Product-to-Sum and Sum-to-Product

sin(a)sin(b) = (1/2)[cos(a – b) – cos(a + b)]
cos(a)cos(b) = (1/2)[cos(a – b) + cos(a + b)]
sin(a) + sin(b) = 2sin[(a + b)/2]cos[(a – b)/2]
cos(a) – cos(b) = -2sin[(a + b)/2]sin[(a – b)/2]

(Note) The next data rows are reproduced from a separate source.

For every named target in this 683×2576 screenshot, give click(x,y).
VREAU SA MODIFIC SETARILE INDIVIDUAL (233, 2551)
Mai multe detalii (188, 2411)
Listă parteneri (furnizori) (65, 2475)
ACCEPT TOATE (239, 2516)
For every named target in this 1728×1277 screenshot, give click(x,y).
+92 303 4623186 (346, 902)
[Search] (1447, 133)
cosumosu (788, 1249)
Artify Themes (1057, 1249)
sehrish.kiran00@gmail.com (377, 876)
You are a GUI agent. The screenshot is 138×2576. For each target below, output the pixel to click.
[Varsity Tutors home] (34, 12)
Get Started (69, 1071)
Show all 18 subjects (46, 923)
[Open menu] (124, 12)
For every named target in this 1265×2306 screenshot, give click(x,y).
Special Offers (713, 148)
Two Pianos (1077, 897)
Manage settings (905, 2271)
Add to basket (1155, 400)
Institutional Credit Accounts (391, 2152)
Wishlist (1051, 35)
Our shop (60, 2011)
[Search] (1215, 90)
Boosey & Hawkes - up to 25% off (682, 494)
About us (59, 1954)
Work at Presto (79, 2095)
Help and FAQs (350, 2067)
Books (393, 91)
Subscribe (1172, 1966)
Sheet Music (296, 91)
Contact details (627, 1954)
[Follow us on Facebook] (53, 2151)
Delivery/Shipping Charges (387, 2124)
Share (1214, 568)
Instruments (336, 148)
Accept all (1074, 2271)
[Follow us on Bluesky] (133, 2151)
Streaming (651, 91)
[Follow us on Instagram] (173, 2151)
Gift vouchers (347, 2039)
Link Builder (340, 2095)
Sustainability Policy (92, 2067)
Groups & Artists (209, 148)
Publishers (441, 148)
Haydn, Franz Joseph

Half-Angle and Double-Angle

sin(a/2) = ±√[(1 – cos(a))/2]
sin(2θ) = 2sin(θ)cos(θ)
cos(2θ) = cos²(θ) – sin²(θ) = 2cos²(θ) – 1 = 1 – 2sin²(θ)
tan(2θ) = (2tan(θ))/(1 – tan²(θ))

Quadratic Relations and Conic Sections

General form: Ax² + Bxy + Cy² + Dx + Ey + F = 0

Classification (B = 0)

Circle: A = C
Ellipse: A and C have the same sign, A ≠ C
Parabola: A or C is zero
Hyperbola: A and C have different signs

Classification (B ≠ 0) using Discriminant (B² – 4AC)

Ellipse: Discriminant < 0
Hyperbola: Discriminant > 0
Parabola: Discriminant = 0

Advanced Practice Problems

Solving Equations: sin(2x) + cos(x) = 0 for 0 ≤ x < 2π. Solutions: π/2, 3π/2, 7π/6, 11π/6.
Multiple Angles: Express cos(3θ) as cos³(θ) – 3sin²(θ)cos(θ).
Tower Height: Two people 1100 feet apart observe a tower at angles 34° and 43.39°. Using the Law of Sines, the height is approximately 433 feet.
Heron’s Formula Application: A triangular lot (320′ x 510′ x 410′) at $4.50/sq ft costs approximately $294,968.
Inverse Composition: sec(cos^-1(1/x)) = x.